Thursday, February 19, 2009

Your ultimate guide to buying and pricing handmade jewelry. Part 1.

I have decided to write about buying and pricing handcrafted jewelry! Let me first assure you that there is nothing specific about pricing handmade jewelry or any other handmade crafts. So the title is misleading, but I stick with it nonetheless! I choose it intentionally to point out misconceptions associated with jewelry purchase. It is not intended to be a tutorial, nor it is intended to be full guide! However it will be a long series of blogposts, because I want make my point using a lot of examples, detailed description of work processes and critical analysis of my and other jewelers' pieces.

So what does the word misconception mean? According to Wikipedia: "A misconception happens when a person believes in a concept which is objectively false."

What kind of misconception many people have when buying jewelry? First and foremost is that they are buying precious metals and stones. The sad truth is hidden in the first sentence of this paragraph. When buying jewelry, people buying man created objects that are often made from precious metals and gemstones. So what is the difference? The difference is the the same as in buying 2000 pounds of steel, aluminum, plastic, glass and textile versus buying an automobile.

Before we plunge in the details I will summarize the most common measurements used the jewelry industry. This will help you tremendously later.

Density: Density is defined as an objects mass per unit volume.
Specific weight is defined as an objects weight per unit volume.
For detailed physics lessons the reader referred to other web sites and manuals.
In the future I will use density, acknowledging that specific weight may be more appropriate.

We need this definition to understand a few basic ideas about jewelry prices. The following example will show you the practical application of this definition:
You want to make a ring in platinum, 14K gold, 18K gold and sterling silver and would like to know how much metal you need to make this ring. If you say, well in my experience 3 grams of 18K gold is enough, therefore I will buy 3 grams of each of the other metals, then you are already screwed up on several fronts. Your 3 grams of platinum will not be nearly enough to make the ring, while you will have bought too much silver and generated a lot of scrap, that you will have to recycle.
How is this? Since the density of platinum is much higher than that of silver, equal weight of them will give you a longer silver wire, than platinum wire.Exactly how much longer? If you need 3 grams of sterling silver to make a ring, then you will need 6.21 grams of platinum, 4.38 g of 18K gold, 3.75 g of 14K gold to make that ring.

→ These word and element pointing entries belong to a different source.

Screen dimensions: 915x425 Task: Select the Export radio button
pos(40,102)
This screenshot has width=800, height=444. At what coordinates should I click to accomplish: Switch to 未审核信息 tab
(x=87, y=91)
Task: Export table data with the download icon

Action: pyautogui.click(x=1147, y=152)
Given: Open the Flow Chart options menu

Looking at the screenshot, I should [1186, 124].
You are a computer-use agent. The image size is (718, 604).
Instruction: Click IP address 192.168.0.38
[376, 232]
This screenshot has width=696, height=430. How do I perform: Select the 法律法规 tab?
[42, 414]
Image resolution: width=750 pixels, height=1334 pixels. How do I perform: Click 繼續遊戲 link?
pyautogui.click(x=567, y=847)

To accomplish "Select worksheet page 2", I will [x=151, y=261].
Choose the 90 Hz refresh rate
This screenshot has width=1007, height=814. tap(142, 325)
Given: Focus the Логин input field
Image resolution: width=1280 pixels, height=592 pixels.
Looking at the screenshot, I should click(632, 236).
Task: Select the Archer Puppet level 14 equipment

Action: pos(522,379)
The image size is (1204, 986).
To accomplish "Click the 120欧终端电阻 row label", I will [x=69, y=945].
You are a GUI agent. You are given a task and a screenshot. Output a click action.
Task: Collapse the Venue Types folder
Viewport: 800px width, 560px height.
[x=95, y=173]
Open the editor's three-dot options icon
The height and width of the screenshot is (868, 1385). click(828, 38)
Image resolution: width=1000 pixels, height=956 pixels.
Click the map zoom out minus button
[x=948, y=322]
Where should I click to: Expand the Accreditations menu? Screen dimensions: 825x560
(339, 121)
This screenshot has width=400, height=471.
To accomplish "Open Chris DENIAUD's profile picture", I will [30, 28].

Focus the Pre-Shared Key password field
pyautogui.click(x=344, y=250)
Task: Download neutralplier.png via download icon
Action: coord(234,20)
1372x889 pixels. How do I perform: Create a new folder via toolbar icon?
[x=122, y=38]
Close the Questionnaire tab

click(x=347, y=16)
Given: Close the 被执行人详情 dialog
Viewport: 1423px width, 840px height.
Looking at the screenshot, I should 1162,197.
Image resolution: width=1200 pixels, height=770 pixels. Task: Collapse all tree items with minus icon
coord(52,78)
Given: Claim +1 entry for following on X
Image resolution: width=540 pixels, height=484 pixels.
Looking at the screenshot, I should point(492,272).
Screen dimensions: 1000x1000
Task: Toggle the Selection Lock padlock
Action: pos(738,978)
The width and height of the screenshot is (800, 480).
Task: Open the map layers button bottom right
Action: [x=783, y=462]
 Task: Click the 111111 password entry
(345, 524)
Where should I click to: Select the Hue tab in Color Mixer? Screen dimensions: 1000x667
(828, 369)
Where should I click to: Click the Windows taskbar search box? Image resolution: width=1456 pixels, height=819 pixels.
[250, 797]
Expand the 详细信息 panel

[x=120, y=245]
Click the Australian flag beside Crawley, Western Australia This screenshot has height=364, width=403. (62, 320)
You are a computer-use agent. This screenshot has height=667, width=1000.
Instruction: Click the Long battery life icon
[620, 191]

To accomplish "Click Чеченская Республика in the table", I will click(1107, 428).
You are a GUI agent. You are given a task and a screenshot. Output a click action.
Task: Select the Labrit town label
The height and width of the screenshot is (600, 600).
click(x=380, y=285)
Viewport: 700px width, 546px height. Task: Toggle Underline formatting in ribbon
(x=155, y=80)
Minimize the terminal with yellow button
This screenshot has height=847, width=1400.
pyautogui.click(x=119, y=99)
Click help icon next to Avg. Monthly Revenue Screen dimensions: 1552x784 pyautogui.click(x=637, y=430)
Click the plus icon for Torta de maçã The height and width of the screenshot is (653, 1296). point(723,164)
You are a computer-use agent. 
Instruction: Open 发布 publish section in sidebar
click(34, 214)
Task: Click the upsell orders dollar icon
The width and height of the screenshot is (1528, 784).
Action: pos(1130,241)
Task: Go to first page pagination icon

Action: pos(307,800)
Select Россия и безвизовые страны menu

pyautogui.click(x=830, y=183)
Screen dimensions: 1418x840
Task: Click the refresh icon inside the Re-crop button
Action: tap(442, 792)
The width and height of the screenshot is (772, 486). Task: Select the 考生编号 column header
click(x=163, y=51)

Now I will show you this information translated into materials costs. Today's spot (market or cash price. This is the current price in the physical market for immediate delivery of gold) prices for gold: ~$941/troy ounce, silver ~$13.07/troy ounce, platinum ~$1047/troy ounce.
Hey wait a minute! You were talking about 3 grams of silver, now you are giving me the prices on WHAT ounce! Troy ounce. This is the traditional weight unit used by precious metal markets. Is it confusing? Yes, but if we would like to understand the Chinese, we gotta speak Chinese, right?

So allow me to continue. The market price of gold is given for "pure" gold. As we mostly make jewelry from gold alloys, we need to translate these prices into karat gold prices. Gold is alloyed mostly with copper,zink and silver, but their prices are negligible in this case, so don't bother.

Definition: karat: means how many parts (by weighth) of gold you have in the alloy if by tradition we say that fine gold contains 24 parts of gold in 24 parts of the metal (5 grams of 24K gold contains 5 grams of gold). For example 14 K contains 14 parts gold and 10 parts of other metals. It means that the gold content of 14 K alloy is 100*14/24% or 58.33333.%. 18 K gold has 100*18/24 or 75% of gold in it.